= Raw data =
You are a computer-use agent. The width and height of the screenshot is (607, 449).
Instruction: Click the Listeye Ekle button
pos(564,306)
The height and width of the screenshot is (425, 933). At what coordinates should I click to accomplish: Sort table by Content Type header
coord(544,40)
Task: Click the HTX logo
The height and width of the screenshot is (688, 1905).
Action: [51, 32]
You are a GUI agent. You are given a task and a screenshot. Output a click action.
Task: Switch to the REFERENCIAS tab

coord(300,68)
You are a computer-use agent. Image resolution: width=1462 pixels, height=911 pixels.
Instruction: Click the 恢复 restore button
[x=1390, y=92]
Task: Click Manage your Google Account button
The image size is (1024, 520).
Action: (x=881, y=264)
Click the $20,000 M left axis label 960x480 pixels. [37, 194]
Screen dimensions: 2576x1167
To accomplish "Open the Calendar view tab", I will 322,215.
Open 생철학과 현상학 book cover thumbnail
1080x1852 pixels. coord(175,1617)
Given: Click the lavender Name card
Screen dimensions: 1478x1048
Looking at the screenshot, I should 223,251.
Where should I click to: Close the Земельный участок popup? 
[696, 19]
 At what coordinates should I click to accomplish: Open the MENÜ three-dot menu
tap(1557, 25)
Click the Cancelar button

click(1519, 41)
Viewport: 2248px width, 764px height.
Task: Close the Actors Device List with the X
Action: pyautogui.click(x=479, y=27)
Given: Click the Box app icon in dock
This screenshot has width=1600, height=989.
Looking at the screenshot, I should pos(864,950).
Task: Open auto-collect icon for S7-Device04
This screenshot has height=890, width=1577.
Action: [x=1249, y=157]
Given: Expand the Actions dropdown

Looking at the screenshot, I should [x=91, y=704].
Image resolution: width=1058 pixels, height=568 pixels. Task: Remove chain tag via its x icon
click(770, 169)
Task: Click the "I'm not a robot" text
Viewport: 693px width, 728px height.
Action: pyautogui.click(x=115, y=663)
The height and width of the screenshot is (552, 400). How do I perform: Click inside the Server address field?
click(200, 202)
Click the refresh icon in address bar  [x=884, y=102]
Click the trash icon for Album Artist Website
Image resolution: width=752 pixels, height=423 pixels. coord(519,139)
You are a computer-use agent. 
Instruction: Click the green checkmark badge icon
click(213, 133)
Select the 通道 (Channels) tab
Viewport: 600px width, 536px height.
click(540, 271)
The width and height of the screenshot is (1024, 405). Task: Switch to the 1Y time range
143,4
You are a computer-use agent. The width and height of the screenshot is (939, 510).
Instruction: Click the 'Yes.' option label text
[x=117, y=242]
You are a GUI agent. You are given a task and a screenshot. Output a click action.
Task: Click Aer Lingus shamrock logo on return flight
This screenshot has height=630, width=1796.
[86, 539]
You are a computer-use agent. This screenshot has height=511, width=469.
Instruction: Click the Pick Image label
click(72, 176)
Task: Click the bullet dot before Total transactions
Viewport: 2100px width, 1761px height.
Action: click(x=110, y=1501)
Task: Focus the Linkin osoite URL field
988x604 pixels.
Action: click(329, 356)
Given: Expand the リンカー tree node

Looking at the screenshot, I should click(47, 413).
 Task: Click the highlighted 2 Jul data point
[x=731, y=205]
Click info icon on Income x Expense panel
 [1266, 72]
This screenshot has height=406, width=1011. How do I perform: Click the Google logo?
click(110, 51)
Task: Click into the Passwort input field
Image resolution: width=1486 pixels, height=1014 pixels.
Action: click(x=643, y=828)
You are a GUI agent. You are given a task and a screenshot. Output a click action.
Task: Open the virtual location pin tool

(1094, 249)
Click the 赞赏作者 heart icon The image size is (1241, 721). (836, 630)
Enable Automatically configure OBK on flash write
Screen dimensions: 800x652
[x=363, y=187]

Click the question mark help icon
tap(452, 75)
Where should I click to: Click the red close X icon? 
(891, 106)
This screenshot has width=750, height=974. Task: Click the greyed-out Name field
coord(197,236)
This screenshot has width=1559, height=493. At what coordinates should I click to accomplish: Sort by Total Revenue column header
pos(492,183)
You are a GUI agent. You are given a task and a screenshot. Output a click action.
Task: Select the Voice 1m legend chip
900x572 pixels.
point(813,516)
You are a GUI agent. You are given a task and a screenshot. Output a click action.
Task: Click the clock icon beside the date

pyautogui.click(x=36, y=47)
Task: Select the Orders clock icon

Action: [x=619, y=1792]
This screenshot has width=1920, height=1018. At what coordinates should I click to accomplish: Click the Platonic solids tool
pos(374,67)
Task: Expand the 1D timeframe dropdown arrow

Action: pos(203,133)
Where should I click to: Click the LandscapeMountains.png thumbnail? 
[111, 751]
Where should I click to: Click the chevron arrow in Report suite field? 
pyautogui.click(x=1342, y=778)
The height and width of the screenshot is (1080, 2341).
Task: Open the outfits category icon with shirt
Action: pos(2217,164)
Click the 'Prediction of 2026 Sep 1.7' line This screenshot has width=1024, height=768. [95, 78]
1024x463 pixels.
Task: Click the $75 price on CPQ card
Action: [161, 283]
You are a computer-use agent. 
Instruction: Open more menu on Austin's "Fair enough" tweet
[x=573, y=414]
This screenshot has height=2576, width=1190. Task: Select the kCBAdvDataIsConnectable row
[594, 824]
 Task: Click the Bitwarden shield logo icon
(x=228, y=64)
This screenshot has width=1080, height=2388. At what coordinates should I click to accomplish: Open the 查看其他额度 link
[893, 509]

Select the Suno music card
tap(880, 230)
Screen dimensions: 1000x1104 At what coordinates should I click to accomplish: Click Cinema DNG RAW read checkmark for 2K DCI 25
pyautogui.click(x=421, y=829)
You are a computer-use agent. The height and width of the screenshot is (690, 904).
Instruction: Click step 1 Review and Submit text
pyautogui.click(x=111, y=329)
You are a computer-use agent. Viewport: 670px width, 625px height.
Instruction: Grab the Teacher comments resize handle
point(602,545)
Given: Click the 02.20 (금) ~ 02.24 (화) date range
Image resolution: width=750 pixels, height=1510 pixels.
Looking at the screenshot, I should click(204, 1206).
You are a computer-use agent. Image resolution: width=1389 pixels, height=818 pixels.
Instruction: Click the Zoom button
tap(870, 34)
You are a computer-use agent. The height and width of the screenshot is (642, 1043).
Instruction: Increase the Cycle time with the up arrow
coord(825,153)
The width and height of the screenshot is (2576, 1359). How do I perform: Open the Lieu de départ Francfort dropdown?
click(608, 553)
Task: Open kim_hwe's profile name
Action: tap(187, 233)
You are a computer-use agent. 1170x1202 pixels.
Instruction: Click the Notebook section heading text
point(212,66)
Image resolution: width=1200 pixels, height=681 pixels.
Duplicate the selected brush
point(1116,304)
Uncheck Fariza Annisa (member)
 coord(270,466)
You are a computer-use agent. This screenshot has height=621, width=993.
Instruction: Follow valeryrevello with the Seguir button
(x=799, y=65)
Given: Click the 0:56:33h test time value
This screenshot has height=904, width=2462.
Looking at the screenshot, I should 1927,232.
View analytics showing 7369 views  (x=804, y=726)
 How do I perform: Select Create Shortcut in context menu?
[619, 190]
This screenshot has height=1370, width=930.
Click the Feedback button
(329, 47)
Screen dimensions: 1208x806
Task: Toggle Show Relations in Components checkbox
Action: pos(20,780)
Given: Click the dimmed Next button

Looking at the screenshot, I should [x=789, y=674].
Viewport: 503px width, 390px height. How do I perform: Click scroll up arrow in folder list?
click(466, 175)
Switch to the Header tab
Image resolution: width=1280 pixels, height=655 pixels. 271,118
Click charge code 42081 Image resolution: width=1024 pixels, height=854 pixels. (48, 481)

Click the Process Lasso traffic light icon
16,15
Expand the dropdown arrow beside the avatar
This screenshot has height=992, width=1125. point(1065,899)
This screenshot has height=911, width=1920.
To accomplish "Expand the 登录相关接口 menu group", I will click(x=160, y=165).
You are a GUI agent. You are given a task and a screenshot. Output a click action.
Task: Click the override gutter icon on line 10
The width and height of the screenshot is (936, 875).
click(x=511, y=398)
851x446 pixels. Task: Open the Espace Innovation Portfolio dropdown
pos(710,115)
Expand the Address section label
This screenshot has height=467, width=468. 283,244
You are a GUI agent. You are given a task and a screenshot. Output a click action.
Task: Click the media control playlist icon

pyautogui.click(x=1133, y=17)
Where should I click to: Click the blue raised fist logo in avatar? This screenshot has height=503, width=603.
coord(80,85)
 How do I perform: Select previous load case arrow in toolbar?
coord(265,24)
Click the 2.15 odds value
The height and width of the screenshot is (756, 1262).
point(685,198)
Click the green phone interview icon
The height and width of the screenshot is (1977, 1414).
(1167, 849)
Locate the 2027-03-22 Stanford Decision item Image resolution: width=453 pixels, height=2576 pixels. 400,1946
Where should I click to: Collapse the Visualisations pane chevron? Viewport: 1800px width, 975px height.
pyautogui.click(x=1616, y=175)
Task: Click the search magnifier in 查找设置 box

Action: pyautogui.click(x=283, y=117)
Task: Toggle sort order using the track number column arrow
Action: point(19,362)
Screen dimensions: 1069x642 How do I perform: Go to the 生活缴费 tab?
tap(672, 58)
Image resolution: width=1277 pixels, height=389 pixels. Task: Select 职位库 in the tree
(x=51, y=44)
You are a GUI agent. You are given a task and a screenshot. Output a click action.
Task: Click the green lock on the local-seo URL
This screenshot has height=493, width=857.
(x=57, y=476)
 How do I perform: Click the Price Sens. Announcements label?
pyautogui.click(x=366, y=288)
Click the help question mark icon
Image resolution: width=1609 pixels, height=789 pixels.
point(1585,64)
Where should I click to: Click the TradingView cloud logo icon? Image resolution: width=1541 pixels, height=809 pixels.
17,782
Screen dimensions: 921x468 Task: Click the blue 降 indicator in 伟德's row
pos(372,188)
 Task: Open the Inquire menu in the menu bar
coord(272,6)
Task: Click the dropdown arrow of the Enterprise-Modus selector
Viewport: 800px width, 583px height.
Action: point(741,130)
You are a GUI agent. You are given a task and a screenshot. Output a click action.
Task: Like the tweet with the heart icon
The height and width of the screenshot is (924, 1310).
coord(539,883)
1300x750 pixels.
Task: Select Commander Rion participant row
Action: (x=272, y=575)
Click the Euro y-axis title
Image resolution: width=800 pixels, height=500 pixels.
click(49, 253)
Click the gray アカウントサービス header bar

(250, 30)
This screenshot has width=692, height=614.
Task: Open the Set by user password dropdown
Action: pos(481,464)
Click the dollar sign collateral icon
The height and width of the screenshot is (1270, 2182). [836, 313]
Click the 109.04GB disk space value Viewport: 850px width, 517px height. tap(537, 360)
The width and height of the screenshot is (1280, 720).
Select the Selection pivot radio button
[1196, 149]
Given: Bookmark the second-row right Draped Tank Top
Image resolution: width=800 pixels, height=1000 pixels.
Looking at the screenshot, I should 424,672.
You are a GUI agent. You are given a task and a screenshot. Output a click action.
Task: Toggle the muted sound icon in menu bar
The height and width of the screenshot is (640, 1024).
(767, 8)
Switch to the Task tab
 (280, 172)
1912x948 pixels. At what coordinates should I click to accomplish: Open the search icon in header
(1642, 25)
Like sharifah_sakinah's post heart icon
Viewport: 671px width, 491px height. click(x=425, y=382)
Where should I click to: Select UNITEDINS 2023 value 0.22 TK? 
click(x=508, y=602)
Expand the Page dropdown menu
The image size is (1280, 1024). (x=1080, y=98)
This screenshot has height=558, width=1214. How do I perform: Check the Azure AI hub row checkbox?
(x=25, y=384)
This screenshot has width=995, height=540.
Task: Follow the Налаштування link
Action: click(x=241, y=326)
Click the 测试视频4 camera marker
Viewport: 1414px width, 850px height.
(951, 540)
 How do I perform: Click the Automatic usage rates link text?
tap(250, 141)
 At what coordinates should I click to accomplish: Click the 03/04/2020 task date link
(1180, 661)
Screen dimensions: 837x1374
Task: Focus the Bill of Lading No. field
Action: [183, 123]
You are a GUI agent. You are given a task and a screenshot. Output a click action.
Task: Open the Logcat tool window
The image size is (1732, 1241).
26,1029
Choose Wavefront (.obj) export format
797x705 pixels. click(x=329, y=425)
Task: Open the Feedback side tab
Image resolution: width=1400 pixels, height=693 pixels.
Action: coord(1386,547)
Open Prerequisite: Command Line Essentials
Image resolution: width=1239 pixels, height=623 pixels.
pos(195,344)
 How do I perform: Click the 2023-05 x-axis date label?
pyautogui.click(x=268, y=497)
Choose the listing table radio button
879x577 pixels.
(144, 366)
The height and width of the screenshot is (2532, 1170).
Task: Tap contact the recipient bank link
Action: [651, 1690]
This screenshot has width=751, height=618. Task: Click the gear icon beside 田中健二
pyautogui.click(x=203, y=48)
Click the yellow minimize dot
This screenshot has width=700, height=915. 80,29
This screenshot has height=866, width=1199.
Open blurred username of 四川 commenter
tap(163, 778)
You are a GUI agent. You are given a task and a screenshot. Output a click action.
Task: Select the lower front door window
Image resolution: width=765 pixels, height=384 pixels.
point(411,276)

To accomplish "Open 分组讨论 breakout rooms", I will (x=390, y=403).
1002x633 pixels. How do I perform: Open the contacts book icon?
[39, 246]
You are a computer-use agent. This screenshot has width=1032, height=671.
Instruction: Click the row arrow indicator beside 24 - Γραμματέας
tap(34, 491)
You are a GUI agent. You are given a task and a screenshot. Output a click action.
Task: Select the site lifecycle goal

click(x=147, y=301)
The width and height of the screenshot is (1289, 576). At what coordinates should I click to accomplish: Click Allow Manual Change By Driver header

= Assignment =
Look through the entries above. Copy each line in which the string "window" occurs.

= Written reply =
Task: Open the Logcat tool window
Task: Select the lower front door window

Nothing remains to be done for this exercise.